**What you have to do**. Reproduce the whole listing, keeping each line as it is.

____________________

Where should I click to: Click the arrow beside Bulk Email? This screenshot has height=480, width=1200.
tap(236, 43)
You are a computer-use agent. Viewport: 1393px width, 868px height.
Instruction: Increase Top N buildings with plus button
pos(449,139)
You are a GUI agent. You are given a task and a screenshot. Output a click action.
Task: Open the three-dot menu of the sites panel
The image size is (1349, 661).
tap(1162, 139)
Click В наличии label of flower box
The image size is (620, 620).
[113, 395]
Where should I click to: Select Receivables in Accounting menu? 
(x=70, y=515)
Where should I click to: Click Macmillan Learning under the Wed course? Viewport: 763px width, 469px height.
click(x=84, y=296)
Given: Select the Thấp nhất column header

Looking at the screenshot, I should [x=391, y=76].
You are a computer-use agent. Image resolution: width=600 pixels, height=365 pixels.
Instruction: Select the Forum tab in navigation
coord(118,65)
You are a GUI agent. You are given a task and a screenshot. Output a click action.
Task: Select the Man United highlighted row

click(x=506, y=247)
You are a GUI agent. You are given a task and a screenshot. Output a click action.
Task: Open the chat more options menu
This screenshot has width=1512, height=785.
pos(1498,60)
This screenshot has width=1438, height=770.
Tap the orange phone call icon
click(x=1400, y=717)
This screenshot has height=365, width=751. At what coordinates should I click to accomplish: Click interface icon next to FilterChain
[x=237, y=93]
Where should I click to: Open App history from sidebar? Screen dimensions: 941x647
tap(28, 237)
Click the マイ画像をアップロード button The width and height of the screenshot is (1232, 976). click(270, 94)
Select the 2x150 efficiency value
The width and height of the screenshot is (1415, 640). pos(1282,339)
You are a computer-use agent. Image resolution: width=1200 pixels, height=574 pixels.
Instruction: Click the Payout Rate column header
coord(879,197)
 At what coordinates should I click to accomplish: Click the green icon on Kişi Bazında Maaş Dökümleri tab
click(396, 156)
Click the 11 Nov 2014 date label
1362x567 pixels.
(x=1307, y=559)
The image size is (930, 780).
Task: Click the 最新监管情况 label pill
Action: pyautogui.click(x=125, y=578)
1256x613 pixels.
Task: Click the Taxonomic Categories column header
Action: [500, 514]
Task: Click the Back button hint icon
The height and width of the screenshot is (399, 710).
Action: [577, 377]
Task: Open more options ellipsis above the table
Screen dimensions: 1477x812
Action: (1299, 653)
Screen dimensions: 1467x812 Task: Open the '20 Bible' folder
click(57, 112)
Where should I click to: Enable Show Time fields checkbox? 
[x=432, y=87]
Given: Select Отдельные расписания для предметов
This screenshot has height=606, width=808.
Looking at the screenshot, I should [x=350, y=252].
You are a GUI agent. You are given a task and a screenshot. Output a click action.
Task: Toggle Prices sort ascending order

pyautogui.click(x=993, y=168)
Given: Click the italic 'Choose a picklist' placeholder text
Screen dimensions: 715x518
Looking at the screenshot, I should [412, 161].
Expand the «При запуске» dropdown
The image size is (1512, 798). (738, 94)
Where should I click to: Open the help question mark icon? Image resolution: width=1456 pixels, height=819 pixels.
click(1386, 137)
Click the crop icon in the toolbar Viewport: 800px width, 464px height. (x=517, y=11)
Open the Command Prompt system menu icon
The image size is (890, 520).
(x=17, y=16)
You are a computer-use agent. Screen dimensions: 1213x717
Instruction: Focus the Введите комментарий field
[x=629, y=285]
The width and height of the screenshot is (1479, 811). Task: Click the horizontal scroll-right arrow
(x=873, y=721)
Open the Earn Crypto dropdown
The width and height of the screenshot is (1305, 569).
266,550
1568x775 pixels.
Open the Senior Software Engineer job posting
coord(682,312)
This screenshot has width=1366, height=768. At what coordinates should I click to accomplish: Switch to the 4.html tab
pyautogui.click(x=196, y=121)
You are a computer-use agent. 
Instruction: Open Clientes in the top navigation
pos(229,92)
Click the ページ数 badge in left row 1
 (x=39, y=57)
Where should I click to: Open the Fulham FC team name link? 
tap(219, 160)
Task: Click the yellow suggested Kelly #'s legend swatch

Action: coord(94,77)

____________________

**Answer for this exercise**.
Where should I click to: Click the arrow beside Bulk Email? This screenshot has height=480, width=1200.
tap(236, 43)
You are a computer-use agent. Viewport: 1393px width, 868px height.
Instruction: Increase Top N buildings with plus button
pos(449,139)
You are a GUI agent. You are given a task and a screenshot. Output a click action.
Task: Open the three-dot menu of the sites panel
The image size is (1349, 661).
tap(1162, 139)
Click В наличии label of flower box
The image size is (620, 620).
[113, 395]
Where should I click to: Select Receivables in Accounting menu? 
(x=70, y=515)
Where should I click to: Click Macmillan Learning under the Wed course? Viewport: 763px width, 469px height.
click(x=84, y=296)
Given: Select the Thấp nhất column header

Looking at the screenshot, I should [x=391, y=76].
You are a computer-use agent. Image resolution: width=600 pixels, height=365 pixels.
Instruction: Select the Forum tab in navigation
coord(118,65)
You are a GUI agent. You are given a task and a screenshot. Output a click action.
Task: Select the Man United highlighted row

click(x=506, y=247)
You are a GUI agent. You are given a task and a screenshot. Output a click action.
Task: Open the chat more options menu
This screenshot has width=1512, height=785.
pos(1498,60)
This screenshot has width=1438, height=770.
Tap the orange phone call icon
click(x=1400, y=717)
This screenshot has height=365, width=751. At what coordinates should I click to accomplish: Click interface icon next to FilterChain
[x=237, y=93]
Where should I click to: Open App history from sidebar? Screen dimensions: 941x647
tap(28, 237)
Click the マイ画像をアップロード button The width and height of the screenshot is (1232, 976). click(270, 94)
Select the 2x150 efficiency value
The width and height of the screenshot is (1415, 640). pos(1282,339)
You are a computer-use agent. Image resolution: width=1200 pixels, height=574 pixels.
Instruction: Click the Payout Rate column header
coord(879,197)
 At what coordinates should I click to accomplish: Click the green icon on Kişi Bazında Maaş Dökümleri tab
click(396, 156)
Click the 11 Nov 2014 date label
1362x567 pixels.
(x=1307, y=559)
The image size is (930, 780).
Task: Click the 最新监管情况 label pill
Action: pyautogui.click(x=125, y=578)
1256x613 pixels.
Task: Click the Taxonomic Categories column header
Action: [500, 514]
Task: Click the Back button hint icon
The height and width of the screenshot is (399, 710).
Action: [577, 377]
Task: Open more options ellipsis above the table
Screen dimensions: 1477x812
Action: (1299, 653)
Screen dimensions: 1467x812 Task: Open the '20 Bible' folder
click(57, 112)
Where should I click to: Enable Show Time fields checkbox? 
[x=432, y=87]
Given: Select Отдельные расписания для предметов
This screenshot has height=606, width=808.
Looking at the screenshot, I should [x=350, y=252].
You are a GUI agent. You are given a task and a screenshot. Output a click action.
Task: Toggle Prices sort ascending order

pyautogui.click(x=993, y=168)
Given: Click the italic 'Choose a picklist' placeholder text
Screen dimensions: 715x518
Looking at the screenshot, I should [412, 161].
Expand the «При запуске» dropdown
The image size is (1512, 798). (738, 94)
Where should I click to: Open the help question mark icon? Image resolution: width=1456 pixels, height=819 pixels.
click(1386, 137)
Click the crop icon in the toolbar Viewport: 800px width, 464px height. (x=517, y=11)
Open the Command Prompt system menu icon
The image size is (890, 520).
(x=17, y=16)
You are a computer-use agent. Screen dimensions: 1213x717
Instruction: Focus the Введите комментарий field
[x=629, y=285]
The width and height of the screenshot is (1479, 811). Task: Click the horizontal scroll-right arrow
(x=873, y=721)
Open the Earn Crypto dropdown
The width and height of the screenshot is (1305, 569).
266,550
1568x775 pixels.
Open the Senior Software Engineer job posting
coord(682,312)
This screenshot has width=1366, height=768. At what coordinates should I click to accomplish: Switch to the 4.html tab
pyautogui.click(x=196, y=121)
You are a computer-use agent. 
Instruction: Open Clientes in the top navigation
pos(229,92)
Click the ページ数 badge in left row 1
 (x=39, y=57)
Where should I click to: Open the Fulham FC team name link? 
tap(219, 160)
Task: Click the yellow suggested Kelly #'s legend swatch

Action: coord(94,77)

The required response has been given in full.